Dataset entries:
════════════════════
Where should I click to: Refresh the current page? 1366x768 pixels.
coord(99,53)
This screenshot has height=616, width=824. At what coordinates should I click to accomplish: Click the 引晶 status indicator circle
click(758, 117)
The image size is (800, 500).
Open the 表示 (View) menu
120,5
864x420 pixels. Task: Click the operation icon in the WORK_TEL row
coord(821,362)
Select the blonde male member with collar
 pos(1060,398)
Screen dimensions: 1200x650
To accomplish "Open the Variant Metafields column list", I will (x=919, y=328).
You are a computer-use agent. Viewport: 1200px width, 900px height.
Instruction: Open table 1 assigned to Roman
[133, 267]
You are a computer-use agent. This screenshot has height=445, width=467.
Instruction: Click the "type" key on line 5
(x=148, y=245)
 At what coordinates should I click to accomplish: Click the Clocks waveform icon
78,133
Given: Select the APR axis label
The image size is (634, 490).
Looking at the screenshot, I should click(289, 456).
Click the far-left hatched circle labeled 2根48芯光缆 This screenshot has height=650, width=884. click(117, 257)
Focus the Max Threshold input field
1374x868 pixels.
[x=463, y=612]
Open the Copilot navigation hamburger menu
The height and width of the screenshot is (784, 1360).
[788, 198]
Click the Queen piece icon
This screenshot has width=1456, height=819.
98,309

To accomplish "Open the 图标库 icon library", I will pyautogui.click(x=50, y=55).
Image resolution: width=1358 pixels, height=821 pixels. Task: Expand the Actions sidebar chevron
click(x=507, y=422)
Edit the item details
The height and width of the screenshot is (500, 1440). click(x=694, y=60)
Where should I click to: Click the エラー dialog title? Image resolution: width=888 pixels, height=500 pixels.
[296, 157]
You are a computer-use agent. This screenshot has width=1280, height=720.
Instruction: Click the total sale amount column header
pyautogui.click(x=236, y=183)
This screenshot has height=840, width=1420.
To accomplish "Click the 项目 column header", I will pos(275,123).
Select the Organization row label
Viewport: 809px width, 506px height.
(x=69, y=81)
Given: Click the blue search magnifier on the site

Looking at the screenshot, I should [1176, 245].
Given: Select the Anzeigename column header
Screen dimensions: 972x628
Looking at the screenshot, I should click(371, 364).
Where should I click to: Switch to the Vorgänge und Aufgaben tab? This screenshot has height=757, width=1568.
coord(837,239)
════════════════════
Exact copies of all the entries above are required.

Where should I click to: Refresh the current page? 1366x768 pixels.
coord(99,53)
This screenshot has height=616, width=824. At what coordinates should I click to accomplish: Click the 引晶 status indicator circle
click(758, 117)
The image size is (800, 500).
Open the 表示 (View) menu
120,5
864x420 pixels. Task: Click the operation icon in the WORK_TEL row
coord(821,362)
Select the blonde male member with collar
 pos(1060,398)
Screen dimensions: 1200x650
To accomplish "Open the Variant Metafields column list", I will (x=919, y=328).
You are a computer-use agent. Viewport: 1200px width, 900px height.
Instruction: Open table 1 assigned to Roman
[133, 267]
You are a computer-use agent. This screenshot has height=445, width=467.
Instruction: Click the "type" key on line 5
(x=148, y=245)
 At what coordinates should I click to accomplish: Click the Clocks waveform icon
78,133
Given: Select the APR axis label
The image size is (634, 490).
Looking at the screenshot, I should click(289, 456).
Click the far-left hatched circle labeled 2根48芯光缆 This screenshot has height=650, width=884. click(117, 257)
Focus the Max Threshold input field
1374x868 pixels.
[x=463, y=612]
Open the Copilot navigation hamburger menu
The height and width of the screenshot is (784, 1360).
[788, 198]
Click the Queen piece icon
This screenshot has width=1456, height=819.
98,309

To accomplish "Open the 图标库 icon library", I will pyautogui.click(x=50, y=55).
Image resolution: width=1358 pixels, height=821 pixels. Task: Expand the Actions sidebar chevron
click(x=507, y=422)
Edit the item details
The height and width of the screenshot is (500, 1440). click(x=694, y=60)
Where should I click to: Click the エラー dialog title? Image resolution: width=888 pixels, height=500 pixels.
[296, 157]
You are a computer-use agent. This screenshot has width=1280, height=720.
Instruction: Click the total sale amount column header
pyautogui.click(x=236, y=183)
This screenshot has height=840, width=1420.
To accomplish "Click the 项目 column header", I will pos(275,123).
Select the Organization row label
Viewport: 809px width, 506px height.
(x=69, y=81)
Given: Click the blue search magnifier on the site

Looking at the screenshot, I should [1176, 245].
Given: Select the Anzeigename column header
Screen dimensions: 972x628
Looking at the screenshot, I should click(371, 364).
Where should I click to: Switch to the Vorgänge und Aufgaben tab? This screenshot has height=757, width=1568.
coord(837,239)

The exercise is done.